После Великой Отечественной войны техническая документация на фотоаппарат передана на Красногорский механический завод.

С 1948 года в Красногорске начато производство фотоаппаратов — практически точной копии первого «ФЭДа». Первые красногорские фотоаппараты носили название «ФЭД» с логотипом КМЗ, до 1949 года — «ФЭД 1948 Зоркий», с 1950 года — «Зоркий».

Название «Зоркий» происходит от телеграфного адреса КМЗ, выпускавшего во время войны оборонную продукцию. Впоследствии это название стало единым для всех дальномерных фотоаппаратов завода (за исключением «Друга»).

После 1954 года в серийном номере фотокамер стала использоваться погодовая порядковая нумерация, то есть первые две цифры серийного номера были двумя последними цифрами года выпуска камеры. До 1954 года использовалась сквозная порядковая нумерация[1].

«Зоркий», технические характеристики

«Зоркий» (19481956) — практически точная копия довоенного аппарата «ФЭД» (19341955).

  • Тип применяемого фотоматериала — 35-мм перфорированная фотокиноплёнка шириной 35 мм (фотоплёнка типа 135) в стандартных кассетах. Возможно применение специальных двухкорпусных кассет с расходящейся щелью.

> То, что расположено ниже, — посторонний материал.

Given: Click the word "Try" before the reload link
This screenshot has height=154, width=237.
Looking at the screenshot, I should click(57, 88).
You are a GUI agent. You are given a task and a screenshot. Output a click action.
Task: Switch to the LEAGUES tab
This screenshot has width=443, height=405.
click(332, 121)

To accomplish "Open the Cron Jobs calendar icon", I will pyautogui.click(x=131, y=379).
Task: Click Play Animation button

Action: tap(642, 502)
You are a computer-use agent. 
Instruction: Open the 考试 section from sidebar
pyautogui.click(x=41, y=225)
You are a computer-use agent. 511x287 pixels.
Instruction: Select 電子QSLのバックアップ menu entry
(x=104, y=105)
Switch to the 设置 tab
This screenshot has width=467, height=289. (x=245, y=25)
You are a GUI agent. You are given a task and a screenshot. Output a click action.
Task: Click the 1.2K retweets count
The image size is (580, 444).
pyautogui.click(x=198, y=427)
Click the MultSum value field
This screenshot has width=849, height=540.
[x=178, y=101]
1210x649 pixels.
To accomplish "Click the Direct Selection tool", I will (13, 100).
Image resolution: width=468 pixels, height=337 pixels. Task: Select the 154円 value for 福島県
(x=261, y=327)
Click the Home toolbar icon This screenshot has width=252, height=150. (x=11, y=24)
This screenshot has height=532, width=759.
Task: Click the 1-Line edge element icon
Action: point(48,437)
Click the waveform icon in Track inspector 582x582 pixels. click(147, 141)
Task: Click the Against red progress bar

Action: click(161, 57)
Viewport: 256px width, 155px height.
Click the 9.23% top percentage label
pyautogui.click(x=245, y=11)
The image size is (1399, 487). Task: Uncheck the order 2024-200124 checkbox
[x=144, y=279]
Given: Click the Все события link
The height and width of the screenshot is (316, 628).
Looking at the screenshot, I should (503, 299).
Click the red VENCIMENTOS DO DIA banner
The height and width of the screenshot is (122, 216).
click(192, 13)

Размер кадра — 24×36 мм.
  • Зарядка плёнкой — снизу (съёмная нижняя крышка).
  • Корпус — из алюминиевого сплава, вначале штампованный, а с 1952 года литой. Литой корпус гораздо более прочный и жёсткий (деформация корпуса была частой неисправностью «ФЭДов» и ранних «Зорких»).
  • Затвор — механический, с матерчатым шторками, с горизонтальным движением шторок.
    • Совмещённый взвод затвора и перемотки плёнки. Установка выдержек возможна только при взведённом затворе. Вращающаяся головка выдержек.
    • C 1950 года спусковая кнопка имела резьбу под спусковой тросик.
  • Выдержки затвора — 1/20, 1/30, 1/40, 1/60, 1/100, 1/200, 1/500 с и «B» (или «Z»). В 1948 году часть фотоаппаратов выпускалась с выдержкой 1/1000 сек. С 1955 года установлен новый ряд выдержек — 1/25, 1/50, 1/100, 1/200, 1/500 с. В небольшом количестве выпускались апараты с длительными выдержками (более 1/20 с).
    • Недокументированная функция — длительная выдержка «Д» возможна при открывании затвора на выдержке «B» и повороте рычага включения обратной перемотки плёнки.
  • Тип крепления объектива — резьбовое соединение M39×1.
    • Рабочий отрезок — 28,8 мм. В отличие от довоенных «ФЭДов» рабочий отрезок стандартизирован (28,8±0,03 мм), что исключало индивидуальную юстировку сменных объективов.
  • Штатный объектив — «Индустар-22» 3,5/50 или «Индустар-50» 3,5/50. Часть выпуска комплектовалась объективами ЗК-2/50 («Зоннар красногорский», прототип «Юпитера-8») или ЗК-1,5/50 (прототип «Юпитера-3»).
  • Видоискатель оптический, параллаксный, не совмещён с дальномером. База дальномера — 38 мм. Увеличение окуляра видоискателя — 0,44×, окуляра дальномера — 1×.
  • На фотоаппарате установлено штативное гнездо с резьбой 3/8 дюйма.
  • Синхроконтакт и автоспуск отсутствует. Синхроконтакт устанавливали в фотомастерских или кустарно, механизмы автоспуска выпускались отдельно (механические и пневматические). Такой автоспуск ввинчивался в отверстие спусковой кнопки, предназначенное для тросика.

Первые «Зоркие»

«Зоркий-2»

«Зоркий-2» (19541956) — «Зоркий» с автоспуском и другими изменениями.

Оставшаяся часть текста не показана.